A terceira pesquisa realizada pelo Sebrae, em conjunto com a Fundação Getúlio Vargas, desde
março no início da crise causada pela pandemia, demonstrou que cresceu em 8 pontos
percentuais a proporção de empresários que buscaram crédito entre 7 de abril e 5 de maio
deste ano.
O levantamento mostra ainda que 90% das empresas de micro e pequeno porte registram
queda nas receitas.
O estudo mostra ainda que 86% dos pequenos empresários que buscaram crédito para manter
seus negócios não conseguiram ou ainda têm seus pedidos em análise. Desde o início das
medidas de isolamento no Brasil, apenas 14% daqueles que solicitaram crédito tiveram
sucesso.
O mesmo estudo confirma uma tendência já identificada em outras pesquisas do Sebrae, de
que os donos de pequenos negócios têm, historicamente, uma cultura de evitar a busca de
empréstimo. Mesmo com a queda acentuada no faturamento, 62% não buscaram crédito
desde o começo da crise.
O veto indiscriminado ao acesso ao crédito pelo Pronampe às empresas com restrição de
crédito vai acabar mantendo esse cenário, visto que além dos juros estratosféricos e a
burocracia bancária, milhões de micro e pequenas empresas não obtêm crédito regularmente
devido ao uso de critérios de rigidez e formalismos exigidos delas como se fossem empresas de
grande porte.
Só que nesse momento as soluções caseiras, como empréstimos de parentes e amigos vão se
esgotar, e recorrer a agiotas é o fim. Por isso mesmo, é mais do justificável uma flexibilização
do crédito, mesmo diante de certas restrições.
O Pronampe precisava vir para salvar empresas e não para ser uma linha de crédito
melhorada. Com dois anos de recessão e três patinado no fundo do poço, quem ficou já
ganhou o atestado de sobrevivente. No entanto, nessa crise que teremos que atravessar não
haverá fôlego sem a injeção vigorosa de recurso.
Inclusive a fundo perdido, no sentido contrário do fundo garantidor que está previsto na Lei do
Pronampe que só vai onerar ainda mais os empréstimos, visto que sua operação depende de
um percentual embutido nas prestações de amortização dos empréstimos.

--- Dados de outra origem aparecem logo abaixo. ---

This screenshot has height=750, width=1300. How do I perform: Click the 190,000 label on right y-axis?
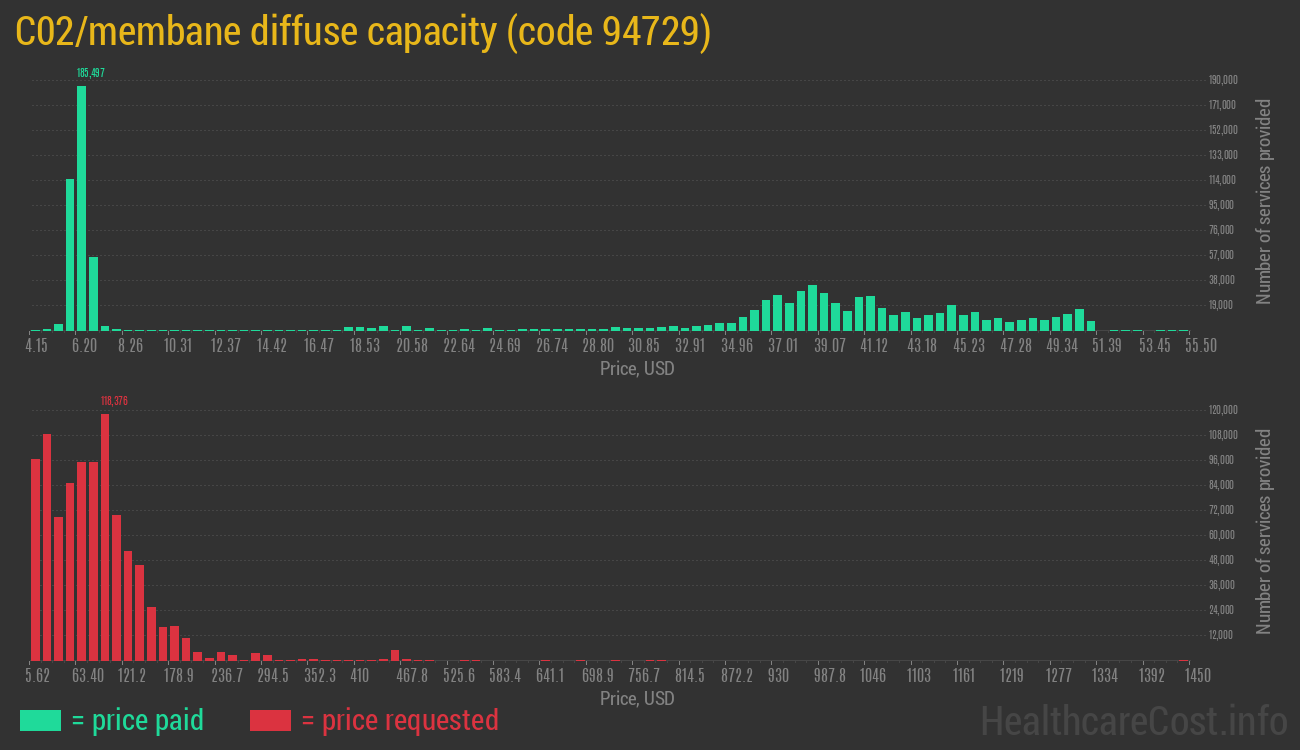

Para finalizar, o § 2º do artigo 3º. da lei em questão prevê que: “O valor não utilizado para
garantia das operações contratadas no prazo previsto no caput do art. 3º desta Lei, assim
como os valores recuperados, inclusive no caso de inadimplência, deverão ser devolvidos à
União, nos termos em que dispuser a Sepec, e serão integralmente utilizados para pagamento
da dívida pública de responsabilidade do Tesouro Nacional.”